**DIRECTIONS FOR THIS TASK**
Copy the records out again in full, keeping them identical.

**PROVIDED DATA**
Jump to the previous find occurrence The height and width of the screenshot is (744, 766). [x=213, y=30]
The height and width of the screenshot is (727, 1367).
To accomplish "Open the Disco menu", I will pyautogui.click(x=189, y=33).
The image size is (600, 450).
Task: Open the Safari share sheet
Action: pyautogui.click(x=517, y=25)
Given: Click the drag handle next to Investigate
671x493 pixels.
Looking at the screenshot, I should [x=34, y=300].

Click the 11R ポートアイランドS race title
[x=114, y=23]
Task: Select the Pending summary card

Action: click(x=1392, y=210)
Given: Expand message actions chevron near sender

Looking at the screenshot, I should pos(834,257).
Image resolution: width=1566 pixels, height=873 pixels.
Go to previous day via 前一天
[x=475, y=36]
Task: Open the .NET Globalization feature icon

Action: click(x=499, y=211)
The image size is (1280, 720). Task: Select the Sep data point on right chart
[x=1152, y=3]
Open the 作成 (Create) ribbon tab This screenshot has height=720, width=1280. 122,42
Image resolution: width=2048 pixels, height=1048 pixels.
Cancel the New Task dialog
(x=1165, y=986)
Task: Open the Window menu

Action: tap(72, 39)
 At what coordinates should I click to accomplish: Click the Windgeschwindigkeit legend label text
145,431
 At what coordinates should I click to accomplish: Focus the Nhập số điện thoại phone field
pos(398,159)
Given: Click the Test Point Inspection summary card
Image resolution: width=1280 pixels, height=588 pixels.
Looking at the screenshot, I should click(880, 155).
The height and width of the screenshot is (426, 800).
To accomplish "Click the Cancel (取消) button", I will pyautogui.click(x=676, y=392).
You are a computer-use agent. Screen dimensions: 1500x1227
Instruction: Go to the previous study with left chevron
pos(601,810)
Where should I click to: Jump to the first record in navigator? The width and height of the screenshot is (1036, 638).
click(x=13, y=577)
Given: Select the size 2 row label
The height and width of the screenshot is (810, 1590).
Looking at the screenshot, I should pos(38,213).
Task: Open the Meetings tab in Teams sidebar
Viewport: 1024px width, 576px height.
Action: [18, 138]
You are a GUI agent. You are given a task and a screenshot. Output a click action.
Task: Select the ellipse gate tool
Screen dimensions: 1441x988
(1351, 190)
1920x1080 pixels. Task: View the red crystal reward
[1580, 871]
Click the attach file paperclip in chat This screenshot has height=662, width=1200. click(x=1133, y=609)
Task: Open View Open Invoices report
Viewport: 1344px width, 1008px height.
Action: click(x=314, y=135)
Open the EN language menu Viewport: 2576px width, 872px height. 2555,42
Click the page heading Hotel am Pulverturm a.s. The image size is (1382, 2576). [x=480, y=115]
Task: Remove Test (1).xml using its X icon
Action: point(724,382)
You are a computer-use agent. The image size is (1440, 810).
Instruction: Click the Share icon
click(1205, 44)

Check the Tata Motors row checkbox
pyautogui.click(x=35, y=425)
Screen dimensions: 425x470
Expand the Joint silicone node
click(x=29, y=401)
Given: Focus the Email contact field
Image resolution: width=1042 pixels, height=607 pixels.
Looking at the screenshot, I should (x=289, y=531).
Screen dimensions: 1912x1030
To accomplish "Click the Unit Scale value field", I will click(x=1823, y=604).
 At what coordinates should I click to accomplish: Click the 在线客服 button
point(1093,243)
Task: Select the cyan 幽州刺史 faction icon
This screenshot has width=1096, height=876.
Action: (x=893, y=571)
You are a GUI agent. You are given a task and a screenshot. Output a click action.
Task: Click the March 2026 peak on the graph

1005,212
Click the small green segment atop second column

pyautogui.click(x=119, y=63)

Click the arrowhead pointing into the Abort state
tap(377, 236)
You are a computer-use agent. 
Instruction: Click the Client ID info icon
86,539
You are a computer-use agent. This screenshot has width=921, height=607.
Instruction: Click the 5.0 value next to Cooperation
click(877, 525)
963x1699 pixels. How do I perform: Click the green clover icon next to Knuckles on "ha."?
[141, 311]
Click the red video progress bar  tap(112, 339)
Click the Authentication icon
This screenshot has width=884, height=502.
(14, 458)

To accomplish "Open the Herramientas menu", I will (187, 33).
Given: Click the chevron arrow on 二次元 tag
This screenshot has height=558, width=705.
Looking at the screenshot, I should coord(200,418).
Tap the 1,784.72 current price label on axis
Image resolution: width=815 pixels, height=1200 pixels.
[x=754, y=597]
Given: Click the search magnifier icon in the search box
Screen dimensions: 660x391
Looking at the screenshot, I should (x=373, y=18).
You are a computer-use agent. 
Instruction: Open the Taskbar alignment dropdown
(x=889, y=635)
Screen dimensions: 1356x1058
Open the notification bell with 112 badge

**RESULT FOR THIS EXERCISE**
Jump to the previous find occurrence The height and width of the screenshot is (744, 766). [x=213, y=30]
The height and width of the screenshot is (727, 1367).
To accomplish "Open the Disco menu", I will pyautogui.click(x=189, y=33).
The image size is (600, 450).
Task: Open the Safari share sheet
Action: pyautogui.click(x=517, y=25)
Given: Click the drag handle next to Investigate
671x493 pixels.
Looking at the screenshot, I should [x=34, y=300].

Click the 11R ポートアイランドS race title
[x=114, y=23]
Task: Select the Pending summary card

Action: click(x=1392, y=210)
Given: Expand message actions chevron near sender

Looking at the screenshot, I should pos(834,257).
Image resolution: width=1566 pixels, height=873 pixels.
Go to previous day via 前一天
[x=475, y=36]
Task: Open the .NET Globalization feature icon

Action: click(x=499, y=211)
The image size is (1280, 720). Task: Select the Sep data point on right chart
[x=1152, y=3]
Open the 作成 (Create) ribbon tab This screenshot has height=720, width=1280. 122,42
Image resolution: width=2048 pixels, height=1048 pixels.
Cancel the New Task dialog
(x=1165, y=986)
Task: Open the Window menu

Action: tap(72, 39)
 At what coordinates should I click to accomplish: Click the Windgeschwindigkeit legend label text
145,431
 At what coordinates should I click to accomplish: Focus the Nhập số điện thoại phone field
pos(398,159)
Given: Click the Test Point Inspection summary card
Image resolution: width=1280 pixels, height=588 pixels.
Looking at the screenshot, I should click(880, 155).
The height and width of the screenshot is (426, 800).
To accomplish "Click the Cancel (取消) button", I will pyautogui.click(x=676, y=392).
You are a computer-use agent. Screen dimensions: 1500x1227
Instruction: Go to the previous study with left chevron
pos(601,810)
Where should I click to: Jump to the first record in navigator? The width and height of the screenshot is (1036, 638).
click(x=13, y=577)
Given: Select the size 2 row label
The height and width of the screenshot is (810, 1590).
Looking at the screenshot, I should pos(38,213).
Task: Open the Meetings tab in Teams sidebar
Viewport: 1024px width, 576px height.
Action: [18, 138]
You are a GUI agent. You are given a task and a screenshot. Output a click action.
Task: Select the ellipse gate tool
Screen dimensions: 1441x988
(1351, 190)
1920x1080 pixels. Task: View the red crystal reward
[1580, 871]
Click the attach file paperclip in chat This screenshot has height=662, width=1200. click(x=1133, y=609)
Task: Open View Open Invoices report
Viewport: 1344px width, 1008px height.
Action: click(x=314, y=135)
Open the EN language menu Viewport: 2576px width, 872px height. 2555,42
Click the page heading Hotel am Pulverturm a.s. The image size is (1382, 2576). [x=480, y=115]
Task: Remove Test (1).xml using its X icon
Action: point(724,382)
You are a computer-use agent. The image size is (1440, 810).
Instruction: Click the Share icon
click(1205, 44)

Check the Tata Motors row checkbox
pyautogui.click(x=35, y=425)
Screen dimensions: 425x470
Expand the Joint silicone node
click(x=29, y=401)
Given: Focus the Email contact field
Image resolution: width=1042 pixels, height=607 pixels.
Looking at the screenshot, I should (x=289, y=531).
Screen dimensions: 1912x1030
To accomplish "Click the Unit Scale value field", I will click(x=1823, y=604).
 At what coordinates should I click to accomplish: Click the 在线客服 button
point(1093,243)
Task: Select the cyan 幽州刺史 faction icon
This screenshot has width=1096, height=876.
Action: (x=893, y=571)
You are a GUI agent. You are given a task and a screenshot. Output a click action.
Task: Click the March 2026 peak on the graph

1005,212
Click the small green segment atop second column

pyautogui.click(x=119, y=63)

Click the arrowhead pointing into the Abort state
tap(377, 236)
You are a computer-use agent. 
Instruction: Click the Client ID info icon
86,539
You are a computer-use agent. This screenshot has width=921, height=607.
Instruction: Click the 5.0 value next to Cooperation
click(877, 525)
963x1699 pixels. How do I perform: Click the green clover icon next to Knuckles on "ha."?
[141, 311]
Click the red video progress bar  tap(112, 339)
Click the Authentication icon
This screenshot has width=884, height=502.
(14, 458)

To accomplish "Open the Herramientas menu", I will (187, 33).
Given: Click the chevron arrow on 二次元 tag
This screenshot has height=558, width=705.
Looking at the screenshot, I should coord(200,418).
Tap the 1,784.72 current price label on axis
Image resolution: width=815 pixels, height=1200 pixels.
[x=754, y=597]
Given: Click the search magnifier icon in the search box
Screen dimensions: 660x391
Looking at the screenshot, I should (x=373, y=18).
You are a computer-use agent. 
Instruction: Open the Taskbar alignment dropdown
(x=889, y=635)
Screen dimensions: 1356x1058
Open the notification bell with 112 badge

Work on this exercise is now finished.